As someone who describes himself as Left-of-Center, I defend my view for a united Jerusalem on simply practical terms. I used to hold the Leftist position on the issue but my mind was changed by Yaacov Lozowick before he became the Chief Archivist in Israel (he used to blog regularly on his own views).
I’m very secular so the significance of Jerusalem to my Jewish beliefs doesn’t input to the equation. I don’t even like Jerusalem. I’m more of a Haifa fan than anything else, other than being a kibbutznik. What does matter to me are the consequences of putting an international border in the middle of a city. As bad as things are as far as management of the city, I imagine it would it be a lot worse if the city is split.

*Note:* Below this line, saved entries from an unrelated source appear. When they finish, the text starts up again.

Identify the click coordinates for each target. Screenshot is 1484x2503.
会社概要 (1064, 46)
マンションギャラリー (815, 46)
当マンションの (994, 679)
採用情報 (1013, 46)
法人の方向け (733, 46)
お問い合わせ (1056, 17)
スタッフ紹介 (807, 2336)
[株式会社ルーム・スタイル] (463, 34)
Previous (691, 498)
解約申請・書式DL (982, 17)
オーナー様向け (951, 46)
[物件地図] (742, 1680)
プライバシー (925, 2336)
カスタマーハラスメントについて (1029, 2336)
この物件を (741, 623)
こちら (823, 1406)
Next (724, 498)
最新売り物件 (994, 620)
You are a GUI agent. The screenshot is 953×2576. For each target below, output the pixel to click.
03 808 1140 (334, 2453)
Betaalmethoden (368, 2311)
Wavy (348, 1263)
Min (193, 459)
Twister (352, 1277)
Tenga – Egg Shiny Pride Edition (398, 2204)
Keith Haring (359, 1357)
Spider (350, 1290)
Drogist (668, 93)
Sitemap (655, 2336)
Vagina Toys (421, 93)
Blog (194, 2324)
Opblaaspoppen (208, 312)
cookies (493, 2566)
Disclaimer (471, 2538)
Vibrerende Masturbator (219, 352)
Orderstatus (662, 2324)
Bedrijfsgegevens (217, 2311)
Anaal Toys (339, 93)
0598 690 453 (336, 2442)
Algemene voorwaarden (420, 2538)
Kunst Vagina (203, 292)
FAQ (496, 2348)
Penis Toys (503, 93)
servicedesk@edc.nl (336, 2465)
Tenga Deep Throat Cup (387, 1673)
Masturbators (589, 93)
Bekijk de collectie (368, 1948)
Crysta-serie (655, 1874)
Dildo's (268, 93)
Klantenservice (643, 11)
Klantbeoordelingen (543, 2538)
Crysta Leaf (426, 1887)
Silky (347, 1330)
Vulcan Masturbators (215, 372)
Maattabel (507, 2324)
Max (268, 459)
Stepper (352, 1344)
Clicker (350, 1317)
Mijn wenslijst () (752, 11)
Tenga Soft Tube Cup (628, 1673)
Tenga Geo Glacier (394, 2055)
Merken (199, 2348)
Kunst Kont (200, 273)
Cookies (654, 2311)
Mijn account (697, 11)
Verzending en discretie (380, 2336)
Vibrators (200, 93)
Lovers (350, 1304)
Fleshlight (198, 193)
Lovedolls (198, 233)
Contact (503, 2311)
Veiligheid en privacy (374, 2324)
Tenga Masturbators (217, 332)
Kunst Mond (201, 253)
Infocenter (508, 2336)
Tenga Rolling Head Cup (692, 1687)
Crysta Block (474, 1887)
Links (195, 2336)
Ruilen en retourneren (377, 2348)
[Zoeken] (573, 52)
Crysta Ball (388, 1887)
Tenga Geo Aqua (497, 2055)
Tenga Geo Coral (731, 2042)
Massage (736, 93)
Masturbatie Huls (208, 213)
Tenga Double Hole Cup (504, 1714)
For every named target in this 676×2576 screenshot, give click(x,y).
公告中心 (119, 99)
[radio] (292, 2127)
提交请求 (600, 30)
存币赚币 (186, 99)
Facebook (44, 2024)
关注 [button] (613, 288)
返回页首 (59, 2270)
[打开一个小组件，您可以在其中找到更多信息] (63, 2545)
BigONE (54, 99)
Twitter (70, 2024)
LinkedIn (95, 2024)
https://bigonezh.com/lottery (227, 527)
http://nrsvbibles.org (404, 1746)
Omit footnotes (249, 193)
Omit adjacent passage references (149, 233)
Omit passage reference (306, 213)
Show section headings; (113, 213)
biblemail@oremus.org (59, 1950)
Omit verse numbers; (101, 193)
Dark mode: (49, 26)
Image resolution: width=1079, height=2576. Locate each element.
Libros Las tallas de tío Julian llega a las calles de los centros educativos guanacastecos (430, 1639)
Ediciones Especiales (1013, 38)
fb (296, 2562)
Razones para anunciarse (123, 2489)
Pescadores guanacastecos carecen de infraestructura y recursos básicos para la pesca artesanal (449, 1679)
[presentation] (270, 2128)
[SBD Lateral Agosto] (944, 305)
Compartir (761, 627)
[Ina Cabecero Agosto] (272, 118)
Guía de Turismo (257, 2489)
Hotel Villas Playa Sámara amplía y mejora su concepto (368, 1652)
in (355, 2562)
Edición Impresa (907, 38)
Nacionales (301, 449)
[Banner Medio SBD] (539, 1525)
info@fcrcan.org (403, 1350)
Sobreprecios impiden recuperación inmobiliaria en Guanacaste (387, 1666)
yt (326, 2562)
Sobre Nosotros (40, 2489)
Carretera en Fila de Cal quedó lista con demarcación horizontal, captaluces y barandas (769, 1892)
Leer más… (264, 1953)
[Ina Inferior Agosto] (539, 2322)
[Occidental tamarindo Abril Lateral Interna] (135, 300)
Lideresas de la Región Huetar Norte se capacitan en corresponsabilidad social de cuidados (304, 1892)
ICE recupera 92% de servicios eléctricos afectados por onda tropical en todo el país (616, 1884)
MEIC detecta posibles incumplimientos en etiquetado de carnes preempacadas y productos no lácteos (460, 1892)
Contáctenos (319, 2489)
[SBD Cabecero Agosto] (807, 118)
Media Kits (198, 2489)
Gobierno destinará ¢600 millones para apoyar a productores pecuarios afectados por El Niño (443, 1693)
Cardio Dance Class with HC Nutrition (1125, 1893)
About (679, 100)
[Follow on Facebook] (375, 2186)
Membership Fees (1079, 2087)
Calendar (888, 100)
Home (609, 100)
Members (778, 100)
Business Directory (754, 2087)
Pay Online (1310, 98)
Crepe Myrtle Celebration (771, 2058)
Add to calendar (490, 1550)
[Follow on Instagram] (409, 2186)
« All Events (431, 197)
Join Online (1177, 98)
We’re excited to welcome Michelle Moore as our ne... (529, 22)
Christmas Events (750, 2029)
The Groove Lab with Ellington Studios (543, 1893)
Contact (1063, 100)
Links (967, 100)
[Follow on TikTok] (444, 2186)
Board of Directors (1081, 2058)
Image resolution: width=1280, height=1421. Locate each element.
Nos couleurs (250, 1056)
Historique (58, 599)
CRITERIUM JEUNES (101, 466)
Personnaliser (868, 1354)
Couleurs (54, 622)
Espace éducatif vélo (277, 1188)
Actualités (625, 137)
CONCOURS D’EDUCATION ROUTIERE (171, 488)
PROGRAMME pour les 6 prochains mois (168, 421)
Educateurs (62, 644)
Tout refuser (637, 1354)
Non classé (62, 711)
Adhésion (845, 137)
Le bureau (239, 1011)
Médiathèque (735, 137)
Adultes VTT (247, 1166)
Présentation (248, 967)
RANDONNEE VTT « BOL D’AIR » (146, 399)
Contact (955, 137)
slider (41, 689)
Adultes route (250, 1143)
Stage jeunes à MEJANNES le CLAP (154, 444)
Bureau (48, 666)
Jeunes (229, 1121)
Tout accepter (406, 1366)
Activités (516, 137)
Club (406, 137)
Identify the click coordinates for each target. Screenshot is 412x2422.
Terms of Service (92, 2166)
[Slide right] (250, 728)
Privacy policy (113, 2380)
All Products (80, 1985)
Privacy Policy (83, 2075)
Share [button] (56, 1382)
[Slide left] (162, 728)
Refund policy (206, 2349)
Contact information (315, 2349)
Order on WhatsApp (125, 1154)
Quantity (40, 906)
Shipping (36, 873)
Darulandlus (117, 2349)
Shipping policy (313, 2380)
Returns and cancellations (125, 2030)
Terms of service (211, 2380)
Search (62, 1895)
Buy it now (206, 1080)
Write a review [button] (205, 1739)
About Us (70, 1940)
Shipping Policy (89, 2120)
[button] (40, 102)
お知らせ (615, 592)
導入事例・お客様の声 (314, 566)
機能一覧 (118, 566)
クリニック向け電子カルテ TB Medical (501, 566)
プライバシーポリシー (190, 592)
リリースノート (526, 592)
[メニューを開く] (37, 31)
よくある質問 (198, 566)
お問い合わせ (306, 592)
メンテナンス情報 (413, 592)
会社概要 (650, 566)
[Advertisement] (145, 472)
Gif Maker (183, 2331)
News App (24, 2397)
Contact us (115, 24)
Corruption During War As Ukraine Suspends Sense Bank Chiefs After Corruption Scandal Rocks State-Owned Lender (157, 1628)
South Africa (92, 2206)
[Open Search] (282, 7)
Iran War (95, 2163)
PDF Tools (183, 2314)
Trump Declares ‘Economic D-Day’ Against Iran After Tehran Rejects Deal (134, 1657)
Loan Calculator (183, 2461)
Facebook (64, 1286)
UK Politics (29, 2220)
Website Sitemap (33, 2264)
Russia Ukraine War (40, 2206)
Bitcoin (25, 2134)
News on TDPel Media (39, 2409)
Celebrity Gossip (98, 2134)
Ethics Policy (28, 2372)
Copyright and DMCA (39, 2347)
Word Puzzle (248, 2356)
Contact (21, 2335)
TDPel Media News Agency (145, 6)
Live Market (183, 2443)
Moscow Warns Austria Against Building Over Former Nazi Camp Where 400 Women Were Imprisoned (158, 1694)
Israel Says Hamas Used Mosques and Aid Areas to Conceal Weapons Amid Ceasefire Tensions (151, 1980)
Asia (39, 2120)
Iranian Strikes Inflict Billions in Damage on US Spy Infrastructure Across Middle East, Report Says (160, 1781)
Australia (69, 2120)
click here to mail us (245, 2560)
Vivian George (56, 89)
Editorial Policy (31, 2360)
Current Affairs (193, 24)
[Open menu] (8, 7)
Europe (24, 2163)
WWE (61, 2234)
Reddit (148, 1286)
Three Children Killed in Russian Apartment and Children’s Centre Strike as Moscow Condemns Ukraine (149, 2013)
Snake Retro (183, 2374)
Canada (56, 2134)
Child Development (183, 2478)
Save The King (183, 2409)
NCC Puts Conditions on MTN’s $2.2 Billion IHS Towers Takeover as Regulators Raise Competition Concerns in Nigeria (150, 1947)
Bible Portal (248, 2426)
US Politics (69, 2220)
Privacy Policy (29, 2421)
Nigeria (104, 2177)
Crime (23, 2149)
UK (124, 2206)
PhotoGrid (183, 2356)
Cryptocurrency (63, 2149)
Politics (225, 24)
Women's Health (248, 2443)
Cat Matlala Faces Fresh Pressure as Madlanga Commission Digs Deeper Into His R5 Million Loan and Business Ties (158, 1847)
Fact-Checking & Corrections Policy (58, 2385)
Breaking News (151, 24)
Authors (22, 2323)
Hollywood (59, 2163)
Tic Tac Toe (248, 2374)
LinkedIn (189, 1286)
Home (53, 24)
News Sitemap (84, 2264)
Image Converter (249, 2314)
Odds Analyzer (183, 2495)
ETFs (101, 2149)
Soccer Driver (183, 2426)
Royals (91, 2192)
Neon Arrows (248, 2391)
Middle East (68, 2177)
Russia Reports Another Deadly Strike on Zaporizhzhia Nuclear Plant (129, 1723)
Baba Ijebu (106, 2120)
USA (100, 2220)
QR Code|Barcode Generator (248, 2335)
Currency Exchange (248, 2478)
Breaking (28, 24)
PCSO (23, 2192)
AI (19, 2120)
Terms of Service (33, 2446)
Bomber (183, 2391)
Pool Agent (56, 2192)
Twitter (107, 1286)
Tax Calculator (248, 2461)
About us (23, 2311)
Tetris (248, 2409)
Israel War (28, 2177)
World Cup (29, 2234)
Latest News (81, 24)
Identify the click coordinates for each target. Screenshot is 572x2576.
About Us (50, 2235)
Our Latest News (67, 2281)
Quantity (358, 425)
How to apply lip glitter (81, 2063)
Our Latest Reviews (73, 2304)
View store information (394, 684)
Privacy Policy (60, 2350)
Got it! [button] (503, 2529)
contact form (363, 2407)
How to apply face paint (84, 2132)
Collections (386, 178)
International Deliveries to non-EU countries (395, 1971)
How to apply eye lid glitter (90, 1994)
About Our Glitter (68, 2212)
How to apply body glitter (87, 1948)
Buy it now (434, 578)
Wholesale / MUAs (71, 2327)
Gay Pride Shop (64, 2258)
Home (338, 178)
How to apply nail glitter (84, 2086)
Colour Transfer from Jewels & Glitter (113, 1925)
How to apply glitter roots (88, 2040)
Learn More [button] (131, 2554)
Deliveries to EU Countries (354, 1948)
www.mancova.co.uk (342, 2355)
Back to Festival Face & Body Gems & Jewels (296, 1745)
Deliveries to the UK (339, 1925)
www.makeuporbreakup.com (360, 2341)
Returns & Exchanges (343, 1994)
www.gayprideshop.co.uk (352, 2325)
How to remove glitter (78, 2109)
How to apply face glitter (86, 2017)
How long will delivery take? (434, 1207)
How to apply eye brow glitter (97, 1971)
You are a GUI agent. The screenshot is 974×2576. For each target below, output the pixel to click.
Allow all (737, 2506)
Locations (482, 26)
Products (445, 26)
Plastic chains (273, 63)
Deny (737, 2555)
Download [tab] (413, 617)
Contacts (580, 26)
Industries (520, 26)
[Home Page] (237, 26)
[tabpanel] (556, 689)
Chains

I don’t care if its the Left or Right position, liberal or conservative. I think it will eventually be what all Jerusalemites will want, including the Arabs. It’s been trending that way and I can’t see anything stopping it unless the mayor/municipality-authorities start behaving like Beitar Jerusalem fans.
Michael is correct on his left-center-right argument that these terms should be defined in an absolute way (or, I would add, in a global way), not depending on which side most citizens in a given country are leaning. Otherwise, the same position on any issue would make me far-left-of-center in the US and far-right-of-center in Belgium. One cool recent example was a questionnaire arranging yourself and worldwide leaders and candidates on 2 dimensions: economically left-right and authoritarian-liberal. Both Mitt Romney and Barack Obama are economically right and authoritarian on this scale – an insight you would be hard pressed to gain from the discussion within the States.